Update, or "How to come unscrewed":
After the 3/16 hex wrench finally was cranked on so much that it stripped the hole in the setscrew, and ditto for the 5mm I was advised to try next, I left it in frustration. BCS said I could drop in this week as we headed east and they'd drill it out - they apparently would try a reverse-flute bit. My brother said that's fine, but that I could probably do it myself. So yesterday I gave it a shot, sans a reverse bit.
The 3/16" cobalt bit followed the hex hole pretty much but eventually bogged down at the bottom trying to get through the hard stainless screw base. So I bit the bullet and bumped up to 1/4" bit, and it widened the hole but it also bogged down in the bottom where the flats were. I kept getting grindings of metal coming out, but it went on forever - the tip of the setscrew is pretty doggone thick. I put cutting fluid on the bits and slowed the bit speed and put pressure on it (a slow, oil-cooled bit runs cooler which means better cutting); tailings kept coming out, but no bottom. Aarrgghhh. I just didn't want to suddenly bust through the bottom and damage the mirror shaft somehow, so I kept stopping to check and vacuum shaving debris, and that's what took so long.
I kept looking for the tell-tale chrome of the mirror arm shaft at the hole bottom, but no cupie doll. Drill some, clean hole, flashlight - no bottom; oil bit, grind away; repeat for a good hour. I could tell I wasn't quite up against the thread edges of the setscrew/tapped hole interface, and I couldn't quite get a pick to start unwinding what was left in the thread path. So I elected to go one more bit larger and hoped I wouldn't grind away too much hole thread.
The 5/16 just fit inside, and with my tremor it was a bugger to line it up and press down without sashaying into some exposed outer threads in the hole, but I finally exposed some chrome at the bottom. I tried to pick loose some of the now doughnut-like screw bottom, but it was still intact and stubborn, and I was concerned because the pointed tip of the bit would dig into the chromed shaft. That wasn't working, so I used a 3/8 X 16 tap and it helped clear out remaining screw threads; but when it bottomed out on the mirror shaft, my forcing it a smidge more only ground out hole thread material along with the screw threads... oops. So I managed to turn the mirror 20 degrees so the bit tip wouldn't notch out a hole where a future set screw needed to get a bite, and pressed on with the 5/16 bit. At this point it was a relief to find the mirror actually turn far easier than the mirror on the passenger side after removing its non-problematic setscrews.

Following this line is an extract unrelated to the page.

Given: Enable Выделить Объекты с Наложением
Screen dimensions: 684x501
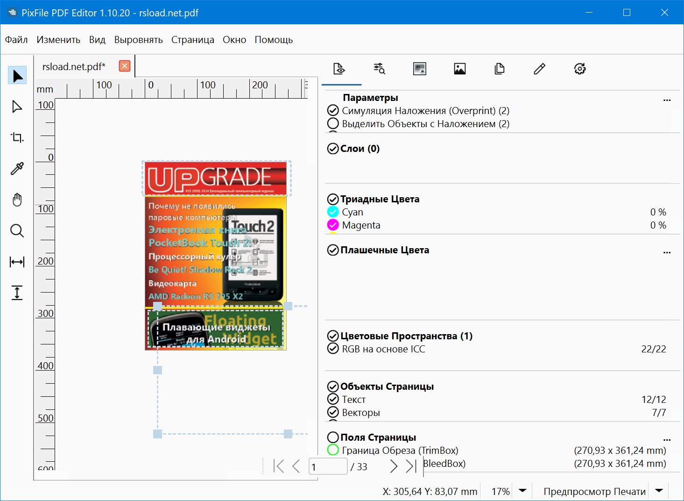Looking at the screenshot, I should (333, 123).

It only took a few turns and out popped the bulk of the remaining setscrew. I did a light cleaning with the tap, vacuumed out what I could, and used a pick on some remaining setscrew tip that had lodged between the shaft and the hole edges. I should have expected there to be a slight gap between the shaft and the sleeve it sits in, for turning allowance. There was some unavoidable dinging of the chrome surface of the shaft, so hopefully it won't corrode over time and freeze up the shaft. But boy had I reamed out the hole's threads! The new setscrew was sloppier than heck at the mouth of the hole, and I'm thinking, great... helicoil time.
But further down it bit fairly well, so I put a small dab of antisieze on the setscrew, moved the mirror back to the little white, innocuous, "permanent" alignment marks I'd put on before dispositioning it, and installed the screw. Needless to say, I did not crank down on either setscrew! Just snug. The mirror doesn't move without loosening them, yet it will be easy to get out of the way when negotiating the darned fence. Brother had recommended the red Permatex thread-lock stuff on the new screw, but I think he meant the blue version. Somehow using anything called "thread locker" just didn't sound real enticing; so I used anti-sieze (don't tell brother!).
But with the enlarged, wiped-out threads at the mouth of the hole, the original screw-in button cap would no longer grab. Even my new chromed metal pop-in ones wouldn't. But at least I could bend outward their springy metal "fingers" until they got a grip on what was left of the hole's thread collar. Hopefully the cap will stay put on the road, but I bought spares, and if need be I can just tweak the next one to a tighter fit.
So for those of you willing to somehow make it through all this rambling detail, which is likely only bored, retired engineers willing to settle for even the most mediocre entertainment, that's the story I'm stickin' to.